Embora o MFS 2020 tenha impressionado com o uso de fotogrametria baseada em dados de satélite e cenários auto-gerados, o MFS 2024 aposta exclusivamente no streaming de dados em tempo real. Os dados de cenários, como edifícios, montanhas, e animações, demoram a carregar, especialmente em áreas complexas. O visual realista prometido é frequentemente comprometido por uma transmissão lenta, resultando em texturas desfocadas, pop-ins de objetos, e uma experiência gráfica inconsistente. Para cenários mais densos ou movimentados, o simulador transforma-se num verdadeiro desafio técnico, prejudicando a imersão que é essencial num simulador deste tipo.
Em teoria, o jogo deveria ir ficando melhor, nesta componente gráfica, com o facto de, se voarmos mais ou menos sempre no mesmo local, como tentei fazer em Portugal, este streaming vai sendo gravado em disco. Nota-se alguma melhoria depois de algum tempo, é verdade, especialmente nos aeroportos e nas áreas mais despovoadas, o que quer dizer que esta ideia e técnica até tinham pernas para andar, mas foram mal executadas. É que depois quando passam para outro local vão perceber que volta tudo ao “cartão amachucado”, com os tempos de loading a aumentarem logo, e a nossa Xbox Series X a entrar em overdrive para voltar a tentar gerar todas as texturas do zero.
Para além disso, várias aeronaves exibem problemas graves de lógica nos sistemas e nos controlos do cockpit, com velocímetros a apresentarem leituras incorretas, flaps a causarem erros de velocidade mesmo quando usados dentro dos parâmetros definidos, ou o GPS de bordo completamente desorientado, mostrando rotas erradas ou mesmo inutilizáveis.
Mas nem tudo é mau, existe, felizmente o outro prato da balança para tentar equilibrar esta tragédia de lançamento. E devo confessar que me parece mesmo um problema de estratégia de lançamento e de teste exaustivo da capacidade dos servidores Azure e da sua resposta para o desafio que a Asobo Studio lhes quis colocar. E basta olhar para o modo Liga de Desafios para perceber isso mesmo. É que como este modo tem localizações, aviões ou helicópteros pré-definidos, a zona de acção dos mesmos é circunscrita a onde o desafio acontece, tudo melhora substancialmente. A qualidade gráfica sobe drasticamente, com isso, o sentimento de imersão, a satisfação aparece e há verdadeiros momentos de percebermos a visão da Asobo Studio e daquilo que é capaz de fazer. De facto, aí o jogo parece ser outro e aquilo que os fãs tanto queriam ver, mas o problema é ainda, e reforço aqui o ainda, essa qualidade não é espelhada nos restantes elementos do jogo.

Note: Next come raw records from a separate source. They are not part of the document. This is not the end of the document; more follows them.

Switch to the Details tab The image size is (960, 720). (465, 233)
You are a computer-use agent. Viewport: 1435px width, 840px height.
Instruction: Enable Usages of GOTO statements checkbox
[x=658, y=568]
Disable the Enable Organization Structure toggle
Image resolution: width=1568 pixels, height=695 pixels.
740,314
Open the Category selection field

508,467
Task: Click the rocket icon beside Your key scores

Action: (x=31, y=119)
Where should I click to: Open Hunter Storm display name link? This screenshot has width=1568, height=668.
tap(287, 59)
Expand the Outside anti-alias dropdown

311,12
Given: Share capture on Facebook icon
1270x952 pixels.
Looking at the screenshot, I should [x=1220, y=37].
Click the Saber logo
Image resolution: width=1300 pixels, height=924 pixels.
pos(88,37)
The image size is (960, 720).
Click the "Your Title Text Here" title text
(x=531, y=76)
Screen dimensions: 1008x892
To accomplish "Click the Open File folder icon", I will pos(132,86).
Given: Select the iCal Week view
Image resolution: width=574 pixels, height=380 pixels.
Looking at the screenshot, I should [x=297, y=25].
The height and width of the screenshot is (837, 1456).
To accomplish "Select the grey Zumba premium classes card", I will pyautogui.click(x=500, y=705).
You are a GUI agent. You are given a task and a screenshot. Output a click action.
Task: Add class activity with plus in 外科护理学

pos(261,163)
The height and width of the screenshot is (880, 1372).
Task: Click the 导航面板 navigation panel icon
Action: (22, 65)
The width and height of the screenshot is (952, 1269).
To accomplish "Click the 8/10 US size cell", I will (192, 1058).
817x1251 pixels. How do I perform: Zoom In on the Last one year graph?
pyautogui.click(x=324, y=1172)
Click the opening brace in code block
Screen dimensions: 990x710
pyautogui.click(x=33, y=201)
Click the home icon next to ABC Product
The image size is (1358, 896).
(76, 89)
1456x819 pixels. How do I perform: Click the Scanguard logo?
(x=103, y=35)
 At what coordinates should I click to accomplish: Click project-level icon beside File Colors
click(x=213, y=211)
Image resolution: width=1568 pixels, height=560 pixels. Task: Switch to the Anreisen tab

De realçar ainda que o simulador melhora significativamente o seu ambiente virtual, com um aumento de 4.000 vezes nos detalhes. Entre as melhorias, estão texturas terrestres 3D realistas, efeitos atmosféricos avançados, clima dinâmico e uma variedade de personagens humanos e vida selvagem, que neste momento, mais facilmente verificamos na Liga de Desafios. O jogo introduz uma simulação realista de “corpos flexíveis” para balões de ar quente, que reagem às mudanças de calor. Além disso, sistemas de paraquedas são implementados para aeronaves como o Cirrus Vision Jet, aumentando ainda mais a imersão na experiência de voo. Podem contar ainda com uma vasta gama de sistemas aeronáuticos altamente detalhados, incluindo planeamento de voos e atividades pré-voo incorporadas diretamente no jogo. Também contará com dispositivos avançados para as diversas aeronaves comerciais, desenvolvidos com contribuições significativas da comunidade para elevar a experiência geral de voo.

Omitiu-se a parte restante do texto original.